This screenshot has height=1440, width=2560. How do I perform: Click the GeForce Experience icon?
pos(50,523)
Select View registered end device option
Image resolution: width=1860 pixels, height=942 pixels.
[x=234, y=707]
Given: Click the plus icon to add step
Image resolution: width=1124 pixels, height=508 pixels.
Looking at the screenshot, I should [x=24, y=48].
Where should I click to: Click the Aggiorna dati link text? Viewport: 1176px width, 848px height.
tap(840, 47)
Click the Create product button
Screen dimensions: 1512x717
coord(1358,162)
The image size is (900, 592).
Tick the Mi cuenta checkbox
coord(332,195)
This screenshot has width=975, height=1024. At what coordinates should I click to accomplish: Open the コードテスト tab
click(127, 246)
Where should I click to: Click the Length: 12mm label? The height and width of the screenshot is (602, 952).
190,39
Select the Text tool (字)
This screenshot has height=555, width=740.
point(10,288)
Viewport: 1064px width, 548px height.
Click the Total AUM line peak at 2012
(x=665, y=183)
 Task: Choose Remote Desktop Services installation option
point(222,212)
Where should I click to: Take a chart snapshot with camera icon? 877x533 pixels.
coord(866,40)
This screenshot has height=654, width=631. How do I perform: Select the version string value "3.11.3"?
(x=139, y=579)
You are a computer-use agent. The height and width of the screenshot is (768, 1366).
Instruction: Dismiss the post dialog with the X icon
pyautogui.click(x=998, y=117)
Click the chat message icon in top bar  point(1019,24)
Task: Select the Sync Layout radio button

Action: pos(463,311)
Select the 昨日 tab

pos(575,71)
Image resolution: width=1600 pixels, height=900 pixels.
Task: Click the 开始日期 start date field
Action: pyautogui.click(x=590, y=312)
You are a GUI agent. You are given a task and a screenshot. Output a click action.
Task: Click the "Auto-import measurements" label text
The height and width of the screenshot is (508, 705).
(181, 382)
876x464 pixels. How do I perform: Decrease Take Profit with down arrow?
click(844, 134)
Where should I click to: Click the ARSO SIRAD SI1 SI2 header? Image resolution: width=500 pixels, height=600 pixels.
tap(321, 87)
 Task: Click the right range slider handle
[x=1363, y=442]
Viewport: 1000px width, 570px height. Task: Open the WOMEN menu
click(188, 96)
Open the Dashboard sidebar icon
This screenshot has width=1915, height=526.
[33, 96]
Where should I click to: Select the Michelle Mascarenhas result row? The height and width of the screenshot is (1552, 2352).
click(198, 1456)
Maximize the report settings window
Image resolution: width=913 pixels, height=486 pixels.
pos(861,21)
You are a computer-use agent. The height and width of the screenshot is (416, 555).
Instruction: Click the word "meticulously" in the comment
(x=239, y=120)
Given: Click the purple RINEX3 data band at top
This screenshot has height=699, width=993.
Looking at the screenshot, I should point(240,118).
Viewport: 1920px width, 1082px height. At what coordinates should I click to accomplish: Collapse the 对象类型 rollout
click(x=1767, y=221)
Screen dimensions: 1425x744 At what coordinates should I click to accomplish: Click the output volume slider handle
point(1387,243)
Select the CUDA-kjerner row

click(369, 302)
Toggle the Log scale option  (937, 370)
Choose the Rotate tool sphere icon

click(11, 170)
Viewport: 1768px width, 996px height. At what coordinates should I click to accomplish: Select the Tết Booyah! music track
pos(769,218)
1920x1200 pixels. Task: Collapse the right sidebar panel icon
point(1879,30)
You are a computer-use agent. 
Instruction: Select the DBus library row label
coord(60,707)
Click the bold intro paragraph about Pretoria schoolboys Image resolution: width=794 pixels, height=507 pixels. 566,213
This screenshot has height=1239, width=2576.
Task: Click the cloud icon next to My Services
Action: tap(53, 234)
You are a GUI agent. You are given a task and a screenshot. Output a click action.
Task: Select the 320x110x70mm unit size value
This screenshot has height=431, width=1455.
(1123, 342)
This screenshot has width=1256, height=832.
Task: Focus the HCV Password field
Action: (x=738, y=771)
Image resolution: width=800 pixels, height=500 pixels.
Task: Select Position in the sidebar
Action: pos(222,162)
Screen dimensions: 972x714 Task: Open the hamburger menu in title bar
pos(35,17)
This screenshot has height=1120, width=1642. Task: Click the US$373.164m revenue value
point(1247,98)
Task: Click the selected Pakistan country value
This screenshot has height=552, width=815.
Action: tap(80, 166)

+ + + +

Written request —
Could you copy out the whole listing above, reproducing every line word for word?

Expected answer —
This screenshot has height=1440, width=2560. How do I perform: Click the GeForce Experience icon?
pos(50,523)
Select View registered end device option
Image resolution: width=1860 pixels, height=942 pixels.
[x=234, y=707]
Given: Click the plus icon to add step
Image resolution: width=1124 pixels, height=508 pixels.
Looking at the screenshot, I should [x=24, y=48].
Where should I click to: Click the Aggiorna dati link text? Viewport: 1176px width, 848px height.
tap(840, 47)
Click the Create product button
Screen dimensions: 1512x717
coord(1358,162)
The image size is (900, 592).
Tick the Mi cuenta checkbox
coord(332,195)
This screenshot has width=975, height=1024. At what coordinates should I click to accomplish: Open the コードテスト tab
click(127, 246)
Where should I click to: Click the Length: 12mm label? The height and width of the screenshot is (602, 952).
190,39
Select the Text tool (字)
This screenshot has height=555, width=740.
point(10,288)
Viewport: 1064px width, 548px height.
Click the Total AUM line peak at 2012
(x=665, y=183)
 Task: Choose Remote Desktop Services installation option
point(222,212)
Where should I click to: Take a chart snapshot with camera icon? 877x533 pixels.
coord(866,40)
This screenshot has height=654, width=631. How do I perform: Select the version string value "3.11.3"?
(x=139, y=579)
You are a computer-use agent. The height and width of the screenshot is (768, 1366).
Instruction: Dismiss the post dialog with the X icon
pyautogui.click(x=998, y=117)
Click the chat message icon in top bar  point(1019,24)
Task: Select the Sync Layout radio button

Action: pos(463,311)
Select the 昨日 tab

pos(575,71)
Image resolution: width=1600 pixels, height=900 pixels.
Task: Click the 开始日期 start date field
Action: pyautogui.click(x=590, y=312)
You are a GUI agent. You are given a task and a screenshot. Output a click action.
Task: Click the "Auto-import measurements" label text
The height and width of the screenshot is (508, 705).
(181, 382)
876x464 pixels. How do I perform: Decrease Take Profit with down arrow?
click(844, 134)
Where should I click to: Click the ARSO SIRAD SI1 SI2 header? Image resolution: width=500 pixels, height=600 pixels.
tap(321, 87)
 Task: Click the right range slider handle
[x=1363, y=442]
Viewport: 1000px width, 570px height. Task: Open the WOMEN menu
click(188, 96)
Open the Dashboard sidebar icon
This screenshot has width=1915, height=526.
[33, 96]
Where should I click to: Select the Michelle Mascarenhas result row? The height and width of the screenshot is (1552, 2352).
click(198, 1456)
Maximize the report settings window
Image resolution: width=913 pixels, height=486 pixels.
pos(861,21)
You are a computer-use agent. The height and width of the screenshot is (416, 555).
Instruction: Click the word "meticulously" in the comment
(x=239, y=120)
Given: Click the purple RINEX3 data band at top
This screenshot has height=699, width=993.
Looking at the screenshot, I should point(240,118).
Viewport: 1920px width, 1082px height. At what coordinates should I click to accomplish: Collapse the 对象类型 rollout
click(x=1767, y=221)
Screen dimensions: 1425x744 At what coordinates should I click to accomplish: Click the output volume slider handle
point(1387,243)
Select the CUDA-kjerner row

click(369, 302)
Toggle the Log scale option  (937, 370)
Choose the Rotate tool sphere icon

click(11, 170)
Viewport: 1768px width, 996px height. At what coordinates should I click to accomplish: Select the Tết Booyah! music track
pos(769,218)
1920x1200 pixels. Task: Collapse the right sidebar panel icon
point(1879,30)
You are a computer-use agent. 
Instruction: Select the DBus library row label
coord(60,707)
Click the bold intro paragraph about Pretoria schoolboys Image resolution: width=794 pixels, height=507 pixels. 566,213
This screenshot has height=1239, width=2576.
Task: Click the cloud icon next to My Services
Action: tap(53, 234)
You are a GUI agent. You are given a task and a screenshot. Output a click action.
Task: Select the 320x110x70mm unit size value
This screenshot has height=431, width=1455.
(1123, 342)
This screenshot has width=1256, height=832.
Task: Focus the HCV Password field
Action: (x=738, y=771)
Image resolution: width=800 pixels, height=500 pixels.
Task: Select Position in the sidebar
Action: pos(222,162)
Screen dimensions: 972x714 Task: Open the hamburger menu in title bar
pos(35,17)
This screenshot has height=1120, width=1642. Task: Click the US$373.164m revenue value
point(1247,98)
Task: Click the selected Pakistan country value
This screenshot has height=552, width=815.
Action: tap(80, 166)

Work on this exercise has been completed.